▶ **Assignment**: Repeat each record that follows, keeping it identical.

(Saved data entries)
== Segment start ==

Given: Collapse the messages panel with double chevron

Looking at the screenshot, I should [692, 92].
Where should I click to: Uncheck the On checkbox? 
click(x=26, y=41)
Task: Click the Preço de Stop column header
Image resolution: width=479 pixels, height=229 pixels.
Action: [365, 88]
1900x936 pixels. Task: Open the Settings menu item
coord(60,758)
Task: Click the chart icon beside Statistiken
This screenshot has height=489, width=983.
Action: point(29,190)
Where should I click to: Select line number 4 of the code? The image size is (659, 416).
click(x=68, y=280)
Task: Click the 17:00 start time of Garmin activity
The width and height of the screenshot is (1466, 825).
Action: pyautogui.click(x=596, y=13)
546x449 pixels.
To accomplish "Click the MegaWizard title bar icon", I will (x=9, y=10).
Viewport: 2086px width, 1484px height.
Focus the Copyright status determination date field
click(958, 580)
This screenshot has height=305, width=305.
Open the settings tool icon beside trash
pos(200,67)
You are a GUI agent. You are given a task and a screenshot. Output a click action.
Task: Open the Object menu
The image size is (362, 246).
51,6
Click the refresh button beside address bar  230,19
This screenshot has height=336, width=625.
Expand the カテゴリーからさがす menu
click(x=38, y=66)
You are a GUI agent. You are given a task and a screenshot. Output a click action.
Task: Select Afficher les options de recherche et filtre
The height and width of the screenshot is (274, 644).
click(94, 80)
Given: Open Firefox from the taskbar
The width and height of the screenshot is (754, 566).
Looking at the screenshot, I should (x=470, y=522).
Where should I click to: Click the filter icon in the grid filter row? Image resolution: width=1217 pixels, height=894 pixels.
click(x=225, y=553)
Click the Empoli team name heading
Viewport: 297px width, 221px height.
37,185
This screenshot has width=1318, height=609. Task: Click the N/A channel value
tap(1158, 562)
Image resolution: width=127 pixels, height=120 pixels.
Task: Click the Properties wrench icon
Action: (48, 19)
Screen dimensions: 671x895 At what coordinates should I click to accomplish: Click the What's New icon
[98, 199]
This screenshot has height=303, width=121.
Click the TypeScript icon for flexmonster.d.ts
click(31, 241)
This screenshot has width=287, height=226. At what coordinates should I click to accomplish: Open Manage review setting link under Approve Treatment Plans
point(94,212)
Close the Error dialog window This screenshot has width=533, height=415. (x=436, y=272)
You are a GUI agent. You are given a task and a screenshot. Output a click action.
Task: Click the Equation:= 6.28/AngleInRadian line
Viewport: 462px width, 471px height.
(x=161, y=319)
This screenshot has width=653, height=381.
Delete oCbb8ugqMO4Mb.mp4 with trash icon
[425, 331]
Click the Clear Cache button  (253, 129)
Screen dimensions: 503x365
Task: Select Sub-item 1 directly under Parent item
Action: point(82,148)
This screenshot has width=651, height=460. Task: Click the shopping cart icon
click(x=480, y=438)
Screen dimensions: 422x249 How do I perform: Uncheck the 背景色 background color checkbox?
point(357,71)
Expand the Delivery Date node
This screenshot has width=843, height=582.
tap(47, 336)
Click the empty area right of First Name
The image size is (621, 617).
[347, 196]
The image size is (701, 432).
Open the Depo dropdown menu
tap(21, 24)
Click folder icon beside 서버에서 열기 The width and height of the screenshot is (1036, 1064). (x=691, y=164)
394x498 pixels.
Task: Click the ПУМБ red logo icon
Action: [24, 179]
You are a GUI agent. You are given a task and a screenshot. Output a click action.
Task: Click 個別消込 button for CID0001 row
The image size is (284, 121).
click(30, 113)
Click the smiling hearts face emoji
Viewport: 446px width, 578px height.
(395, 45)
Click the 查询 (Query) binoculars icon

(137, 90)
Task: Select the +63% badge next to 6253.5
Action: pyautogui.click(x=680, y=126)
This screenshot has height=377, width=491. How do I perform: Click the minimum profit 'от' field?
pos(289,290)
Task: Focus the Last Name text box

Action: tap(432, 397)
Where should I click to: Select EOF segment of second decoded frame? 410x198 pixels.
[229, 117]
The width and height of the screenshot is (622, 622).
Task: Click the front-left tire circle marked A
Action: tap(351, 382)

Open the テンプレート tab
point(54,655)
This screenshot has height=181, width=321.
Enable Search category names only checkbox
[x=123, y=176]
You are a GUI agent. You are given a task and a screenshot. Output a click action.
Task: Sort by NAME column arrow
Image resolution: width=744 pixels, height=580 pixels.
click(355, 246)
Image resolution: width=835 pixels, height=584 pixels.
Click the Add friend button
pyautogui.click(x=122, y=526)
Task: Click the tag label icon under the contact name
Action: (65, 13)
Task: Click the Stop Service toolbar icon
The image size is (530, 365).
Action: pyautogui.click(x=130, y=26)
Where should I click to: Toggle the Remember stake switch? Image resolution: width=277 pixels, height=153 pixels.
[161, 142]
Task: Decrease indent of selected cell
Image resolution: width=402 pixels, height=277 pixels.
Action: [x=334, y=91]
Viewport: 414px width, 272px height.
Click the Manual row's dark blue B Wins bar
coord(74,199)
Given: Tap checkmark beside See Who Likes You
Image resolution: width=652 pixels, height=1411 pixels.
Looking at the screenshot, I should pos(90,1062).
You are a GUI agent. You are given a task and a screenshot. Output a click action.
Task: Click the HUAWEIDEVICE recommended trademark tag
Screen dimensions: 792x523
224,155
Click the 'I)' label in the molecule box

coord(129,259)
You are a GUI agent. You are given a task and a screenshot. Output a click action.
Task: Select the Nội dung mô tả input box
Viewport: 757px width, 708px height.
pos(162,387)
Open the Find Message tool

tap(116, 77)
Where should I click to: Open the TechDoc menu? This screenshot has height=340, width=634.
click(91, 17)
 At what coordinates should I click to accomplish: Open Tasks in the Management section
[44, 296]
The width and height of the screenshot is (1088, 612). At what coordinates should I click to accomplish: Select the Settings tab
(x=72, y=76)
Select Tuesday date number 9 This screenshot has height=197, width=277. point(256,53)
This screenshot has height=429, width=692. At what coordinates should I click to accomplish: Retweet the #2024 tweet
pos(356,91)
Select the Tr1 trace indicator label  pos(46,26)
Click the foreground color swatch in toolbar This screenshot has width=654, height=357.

== Segment end ==

▶ **Your solution**:
Given: Collapse the messages panel with double chevron

Looking at the screenshot, I should [692, 92].
Where should I click to: Uncheck the On checkbox? 
click(x=26, y=41)
Task: Click the Preço de Stop column header
Image resolution: width=479 pixels, height=229 pixels.
Action: [365, 88]
1900x936 pixels. Task: Open the Settings menu item
coord(60,758)
Task: Click the chart icon beside Statistiken
This screenshot has height=489, width=983.
Action: point(29,190)
Where should I click to: Select line number 4 of the code? The image size is (659, 416).
click(x=68, y=280)
Task: Click the 17:00 start time of Garmin activity
The width and height of the screenshot is (1466, 825).
Action: pyautogui.click(x=596, y=13)
546x449 pixels.
To accomplish "Click the MegaWizard title bar icon", I will (x=9, y=10).
Viewport: 2086px width, 1484px height.
Focus the Copyright status determination date field
click(958, 580)
This screenshot has height=305, width=305.
Open the settings tool icon beside trash
pos(200,67)
You are a GUI agent. You are given a task and a screenshot. Output a click action.
Task: Open the Object menu
The image size is (362, 246).
51,6
Click the refresh button beside address bar  230,19
This screenshot has height=336, width=625.
Expand the カテゴリーからさがす menu
click(x=38, y=66)
You are a GUI agent. You are given a task and a screenshot. Output a click action.
Task: Select Afficher les options de recherche et filtre
The height and width of the screenshot is (274, 644).
click(94, 80)
Given: Open Firefox from the taskbar
The width and height of the screenshot is (754, 566).
Looking at the screenshot, I should (x=470, y=522).
Where should I click to: Click the filter icon in the grid filter row? Image resolution: width=1217 pixels, height=894 pixels.
click(x=225, y=553)
Click the Empoli team name heading
Viewport: 297px width, 221px height.
37,185
This screenshot has width=1318, height=609. Task: Click the N/A channel value
tap(1158, 562)
Image resolution: width=127 pixels, height=120 pixels.
Task: Click the Properties wrench icon
Action: (48, 19)
Screen dimensions: 671x895 At what coordinates should I click to accomplish: Click the What's New icon
[98, 199]
This screenshot has height=303, width=121.
Click the TypeScript icon for flexmonster.d.ts
click(31, 241)
This screenshot has width=287, height=226. At what coordinates should I click to accomplish: Open Manage review setting link under Approve Treatment Plans
point(94,212)
Close the Error dialog window This screenshot has width=533, height=415. (x=436, y=272)
You are a GUI agent. You are given a task and a screenshot. Output a click action.
Task: Click the Equation:= 6.28/AngleInRadian line
Viewport: 462px width, 471px height.
(x=161, y=319)
This screenshot has width=653, height=381.
Delete oCbb8ugqMO4Mb.mp4 with trash icon
[425, 331]
Click the Clear Cache button  (253, 129)
Screen dimensions: 503x365
Task: Select Sub-item 1 directly under Parent item
Action: point(82,148)
This screenshot has width=651, height=460. Task: Click the shopping cart icon
click(x=480, y=438)
Screen dimensions: 422x249 How do I perform: Uncheck the 背景色 background color checkbox?
point(357,71)
Expand the Delivery Date node
This screenshot has width=843, height=582.
tap(47, 336)
Click the empty area right of First Name
The image size is (621, 617).
[347, 196]
The image size is (701, 432).
Open the Depo dropdown menu
tap(21, 24)
Click folder icon beside 서버에서 열기 The width and height of the screenshot is (1036, 1064). (x=691, y=164)
394x498 pixels.
Task: Click the ПУМБ red logo icon
Action: [24, 179]
You are a GUI agent. You are given a task and a screenshot. Output a click action.
Task: Click 個別消込 button for CID0001 row
The image size is (284, 121).
click(30, 113)
Click the smiling hearts face emoji
Viewport: 446px width, 578px height.
(395, 45)
Click the 查询 (Query) binoculars icon

(137, 90)
Task: Select the +63% badge next to 6253.5
Action: pyautogui.click(x=680, y=126)
This screenshot has height=377, width=491. How do I perform: Click the minimum profit 'от' field?
pos(289,290)
Task: Focus the Last Name text box

Action: tap(432, 397)
Where should I click to: Select EOF segment of second decoded frame? 410x198 pixels.
[229, 117]
The width and height of the screenshot is (622, 622).
Task: Click the front-left tire circle marked A
Action: tap(351, 382)

Open the テンプレート tab
point(54,655)
This screenshot has height=181, width=321.
Enable Search category names only checkbox
[x=123, y=176]
You are a GUI agent. You are given a task and a screenshot. Output a click action.
Task: Sort by NAME column arrow
Image resolution: width=744 pixels, height=580 pixels.
click(355, 246)
Image resolution: width=835 pixels, height=584 pixels.
Click the Add friend button
pyautogui.click(x=122, y=526)
Task: Click the tag label icon under the contact name
Action: (65, 13)
Task: Click the Stop Service toolbar icon
The image size is (530, 365).
Action: pyautogui.click(x=130, y=26)
Where should I click to: Toggle the Remember stake switch? Image resolution: width=277 pixels, height=153 pixels.
[161, 142]
Task: Decrease indent of selected cell
Image resolution: width=402 pixels, height=277 pixels.
Action: [x=334, y=91]
Viewport: 414px width, 272px height.
Click the Manual row's dark blue B Wins bar
coord(74,199)
Given: Tap checkmark beside See Who Likes You
Image resolution: width=652 pixels, height=1411 pixels.
Looking at the screenshot, I should pos(90,1062).
You are a GUI agent. You are given a task and a screenshot. Output a click action.
Task: Click the HUAWEIDEVICE recommended trademark tag
Screen dimensions: 792x523
224,155
Click the 'I)' label in the molecule box

coord(129,259)
You are a GUI agent. You are given a task and a screenshot. Output a click action.
Task: Select the Nội dung mô tả input box
Viewport: 757px width, 708px height.
pos(162,387)
Open the Find Message tool

tap(116, 77)
Where should I click to: Open the TechDoc menu? This screenshot has height=340, width=634.
click(91, 17)
 At what coordinates should I click to accomplish: Open Tasks in the Management section
[44, 296]
The width and height of the screenshot is (1088, 612). At what coordinates should I click to accomplish: Select the Settings tab
(x=72, y=76)
Select Tuesday date number 9 This screenshot has height=197, width=277. point(256,53)
This screenshot has height=429, width=692. At what coordinates should I click to accomplish: Retweet the #2024 tweet
pos(356,91)
Select the Tr1 trace indicator label  pos(46,26)
Click the foreground color swatch in toolbar This screenshot has width=654, height=357.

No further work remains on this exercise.